- [Activity list]
(1) List the animal products that the passage on treating Essence Deficiency recommends in small amounts.
(2) In the passage on treating Essence Deficiency, which meat is described as the most warming?

[Source extract Boundary: Start]

Treating Essence Deficiency

“To nourish the body’s Essential Yin and Essence (Jing), we must become more connected to our own natural instincts and the will to live.”

The key nutritional wisdom when nourishing Kidney Yin and Essence (Jing), is to focus on nourishing foods that moisten, along with some mildly cooling foods, and to resist  the temptation, to overdo cooling foods that may put out a Fire that’s not as strong as it seems.

We are suggested that a wide and varied diet be eaten to nourish Kidney Yin and Essence (Jing), which is about the deep reserves in the body, our constitution including nutritional reserves. Traditional Chinese Nutritional Healing suggests a varied diet that provides a broad array of nutrients. This is not the time to eat the same foods over and over again.

Water: Since Yin and Essence (Jing) is about moisture, I suggest about 2 litres of water throughout the day.

Salty flavored foods: miso, sea salt, tamari, salted raw sauerkraut or kimchee (Korean cultured vegetables). Each of the five elements in TCM has a flavor attributed to it, and the Water flavor which governs Kidneys is salty. To support the Water element, recommend a healthy amount of salt, as too much salt will have the opposite effect. Check to make sure your client is not getting too much, and that she has replaced commercial table salt with sea salt.

Kidney shaped foods: black beans, kidney beans, most beans – Because beans are kidney shaped as well as seeds with potential for new life, these foods have long been considered especially nourishing to the Kidneys.

Blue and black foods: Blueberries, blackberries, mulberry, black beans – The colors blue and black correspond to the Water element of the Kidneys. It is possible to strengthen the Water element by eating blue/black foods.

Seafood: fish, shrimp, seaweeds – all support the Water element.

Seeds: flax, pumpkins, sunflower, black sesame – seeds relate to fertility and growth which is governed by Kidney energy.

Nuts: Walnuts, Chestnuts – Nuts are seeds. These nuts are particularly recommended for Kidney energy.

Animal Products: Pork, duck, lamb, eggs, cheese – Small amounts of animal protein can be used therapeutically here.

Pork and duck are considered moistening. Since animal products are dense foods there are some cautions: If there is digestive impairment, the high fat content of duck may be too much. Lamb is the most warming of the meats, so if the person has a lot of hot flashes or night sweats, this may not be appropriate. Excess cheese may be too dampening for the Spleen. Too much meat, particularly without the balance of vegetables, will Stagnate the Liver and create heat. Look to the individual to decide on the ideal amount of animal products.

Bone-Marrow Broths & Soups: This will nourish Marrow governed by Kidneys. Especially beneficial for people wanting to prevent or heal osteoporosis.

Grains: Barley, Millet. These are both mildly cooling and nourishing to Yin.

Vegetables: Asparagus, Deep green leafy vegetables – Since it has diuretic properties, asparagus is especially helpful with opening the flow for those with dark, scanty urine. Deep green leafy vegetables build the Blood, and since Blood is a Yin fluid, they are highly recommended. Also moist vegetables such as cucumbers and celery are helpful.

[Source extract Boundary: End]
[Data excerpts Boundary: Start]

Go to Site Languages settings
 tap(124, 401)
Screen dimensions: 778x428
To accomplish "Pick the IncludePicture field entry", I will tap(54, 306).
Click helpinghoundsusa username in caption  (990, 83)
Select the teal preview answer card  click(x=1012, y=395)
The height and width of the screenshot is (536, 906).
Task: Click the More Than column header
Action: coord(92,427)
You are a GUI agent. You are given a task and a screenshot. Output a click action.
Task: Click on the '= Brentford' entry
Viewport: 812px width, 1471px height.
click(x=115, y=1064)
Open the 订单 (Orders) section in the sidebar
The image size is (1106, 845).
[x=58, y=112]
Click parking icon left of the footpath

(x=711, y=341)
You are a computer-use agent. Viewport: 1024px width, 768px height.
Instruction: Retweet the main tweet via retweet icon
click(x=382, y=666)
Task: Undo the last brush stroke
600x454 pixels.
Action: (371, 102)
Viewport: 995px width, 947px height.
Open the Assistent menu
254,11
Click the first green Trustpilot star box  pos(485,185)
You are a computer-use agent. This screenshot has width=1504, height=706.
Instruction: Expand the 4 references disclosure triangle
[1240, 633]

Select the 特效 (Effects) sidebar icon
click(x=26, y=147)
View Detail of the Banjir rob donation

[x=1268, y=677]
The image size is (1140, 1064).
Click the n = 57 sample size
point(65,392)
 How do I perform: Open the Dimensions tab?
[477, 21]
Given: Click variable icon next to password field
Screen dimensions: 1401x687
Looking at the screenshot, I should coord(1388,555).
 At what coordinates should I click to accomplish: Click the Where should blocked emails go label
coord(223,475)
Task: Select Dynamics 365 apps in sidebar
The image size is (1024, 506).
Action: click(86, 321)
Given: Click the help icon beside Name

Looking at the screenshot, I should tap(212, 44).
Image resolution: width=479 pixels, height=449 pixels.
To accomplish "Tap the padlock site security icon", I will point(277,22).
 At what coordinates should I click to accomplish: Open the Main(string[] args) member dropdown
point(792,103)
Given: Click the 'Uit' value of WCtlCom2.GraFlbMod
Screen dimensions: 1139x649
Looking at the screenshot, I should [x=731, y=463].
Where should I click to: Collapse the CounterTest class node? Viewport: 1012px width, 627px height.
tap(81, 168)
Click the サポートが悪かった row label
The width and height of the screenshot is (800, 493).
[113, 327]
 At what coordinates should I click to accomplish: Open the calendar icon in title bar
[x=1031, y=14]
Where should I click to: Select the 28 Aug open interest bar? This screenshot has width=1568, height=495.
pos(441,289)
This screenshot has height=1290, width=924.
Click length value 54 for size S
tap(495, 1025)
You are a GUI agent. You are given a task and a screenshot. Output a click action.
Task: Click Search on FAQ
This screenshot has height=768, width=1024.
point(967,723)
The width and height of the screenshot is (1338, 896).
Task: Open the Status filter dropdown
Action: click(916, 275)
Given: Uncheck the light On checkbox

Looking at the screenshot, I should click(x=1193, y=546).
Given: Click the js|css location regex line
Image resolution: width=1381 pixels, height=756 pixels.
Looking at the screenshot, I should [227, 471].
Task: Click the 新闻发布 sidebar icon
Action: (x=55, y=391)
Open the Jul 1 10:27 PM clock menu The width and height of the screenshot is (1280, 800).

[Data excerpts Boundary: End]

- [Results of the tasks]
(1) Pork, duck, lamb, eggs, cheese

(2) Lamb